The requests that “grow” tend to share a few signals early on: they stream partial results, they take long enough that the frontend needs progress updates, or failures start happening after something has already been shown to the user. Another common signal is when retries stop being transparent and you start needing to explain to users what actually happened.

Once those patterns show up, teams usually end up reworking the flow anyway. The event-driven approach just makes that lifecycle explicit earlier, instead of letting it emerge implicitly and painfully over time.
vishaal_007
·6 เดือนที่ผ่านมา·discuss
In practice, event-driven starts to feel like overkill when requests are short-lived and failures are cheap. If a call is fast, idempotent, and the user isn’t waiting on partial output, a simple sync request is usually the clearest solution.

Queue-based async still works well for batch jobs, offline processing, or anything where latency and ordering aren’t user-visible.
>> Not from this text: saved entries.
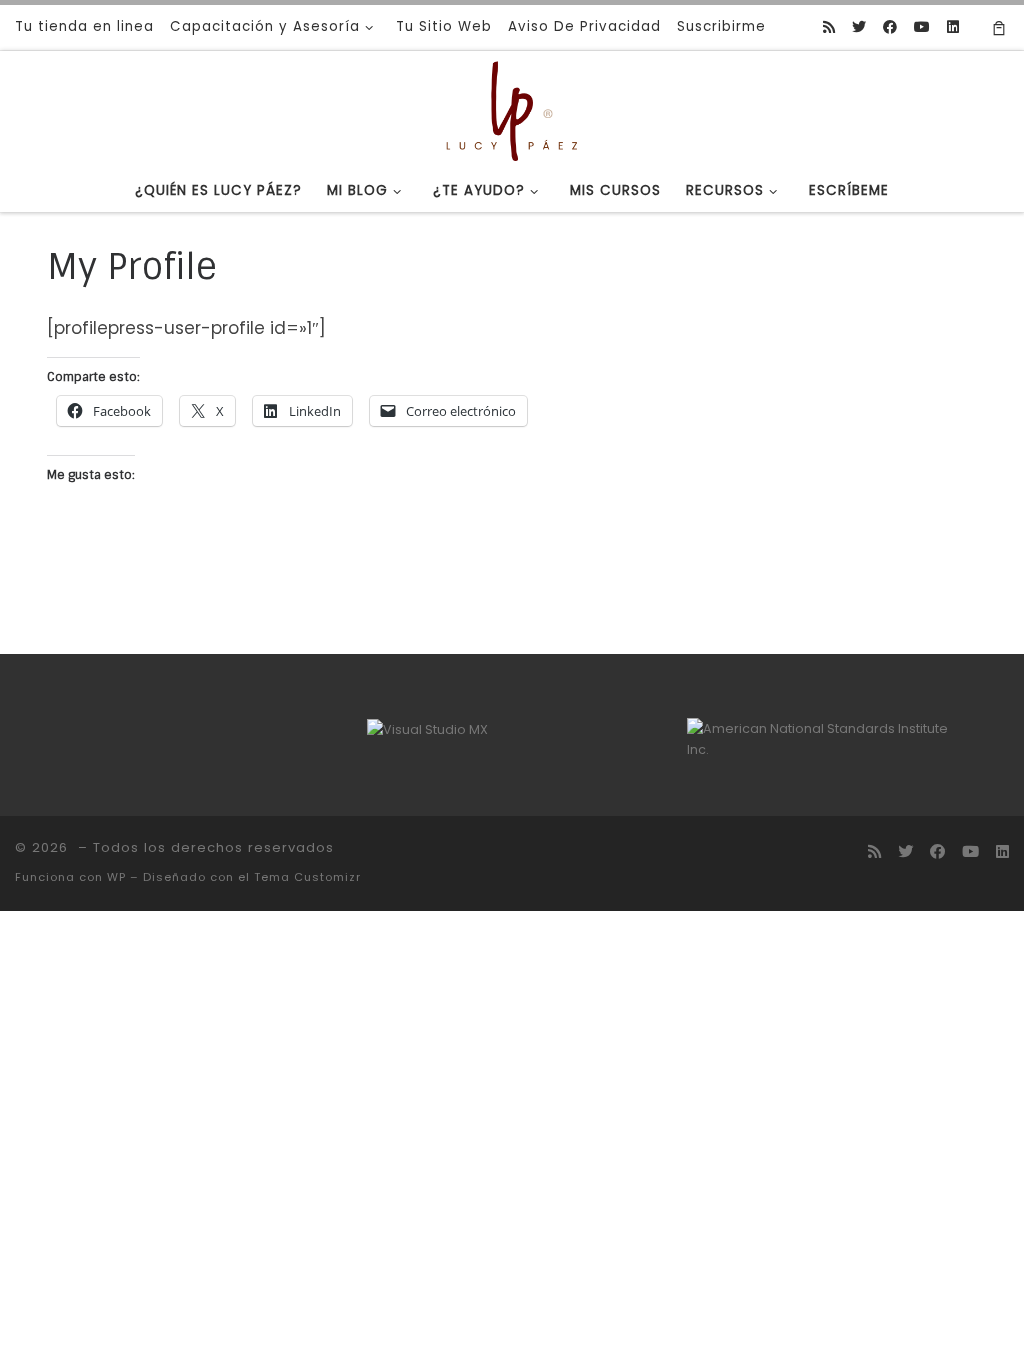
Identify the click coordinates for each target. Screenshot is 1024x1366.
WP (116, 877)
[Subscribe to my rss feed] (829, 28)
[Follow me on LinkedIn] (953, 28)
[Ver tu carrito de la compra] (999, 27)
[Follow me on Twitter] (859, 28)
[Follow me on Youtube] (922, 28)
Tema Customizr (307, 877)
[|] (511, 109)
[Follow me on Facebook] (890, 28)
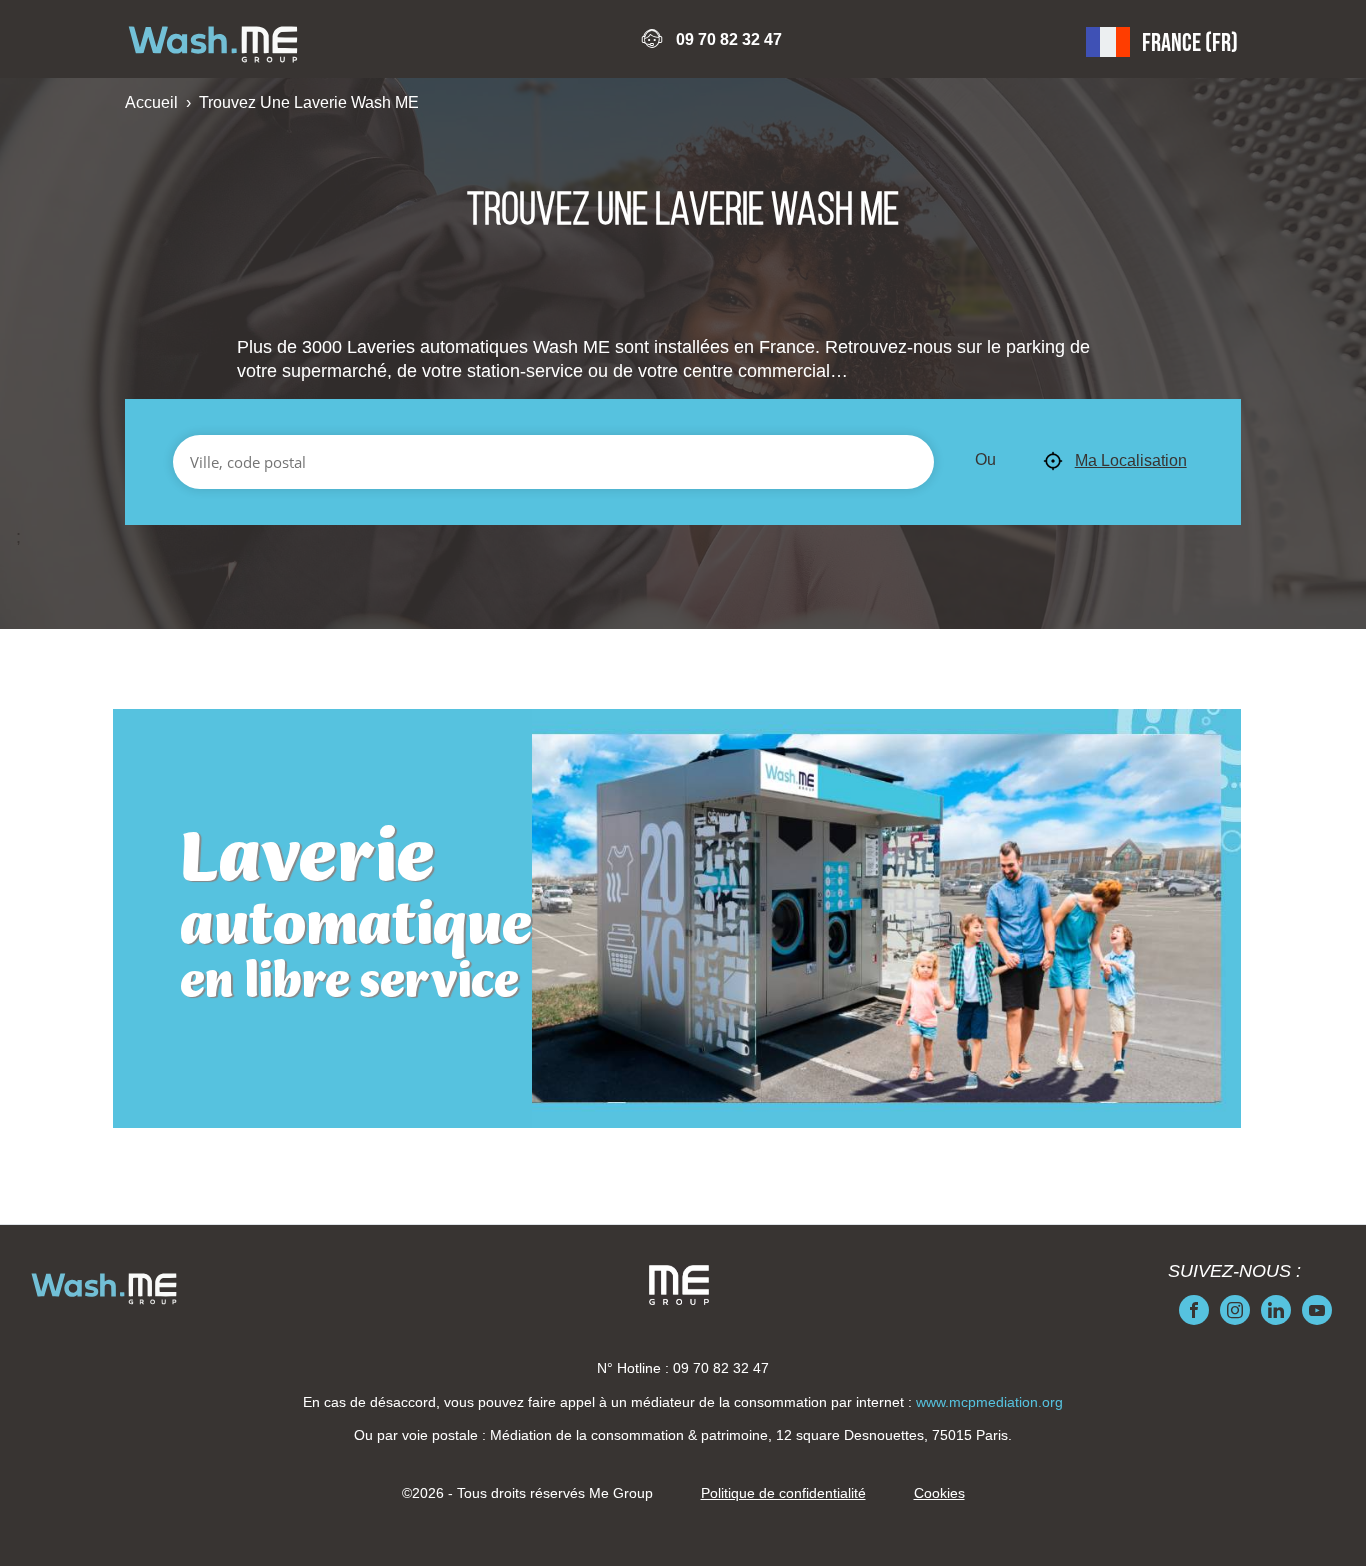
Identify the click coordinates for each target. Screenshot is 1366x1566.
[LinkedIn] (1276, 1310)
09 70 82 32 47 (729, 39)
The event-driven approach mainly pays off once you have long-lived or interactive requests where failures can happen mid-response and you care about what the user actually sees.
vishaal_007
·6 เดือนที่ผ่านมา·discuss
I’m another founder on this. One thing that surprised us while building AI features was how often the hard problems weren’t about model choice, but about request lifecycle. Once you introduce streaming, retries, and multiple providers, a lot of implicit assumptions in typical request–response code stop holding.

We kept seeing teams reinvent similar patterns in slightly different ways, especially around correlating events, handling partial failures, and keeping the frontend in sync with what actually happened on the backend. The goal with this writeup was to make those tradeoffs explicit and show what’s actually happening on the wire in each approach.

Curious to hear how others here are handling long-lived or streaming AI requests in production, especially once things start failing in non-obvious ways.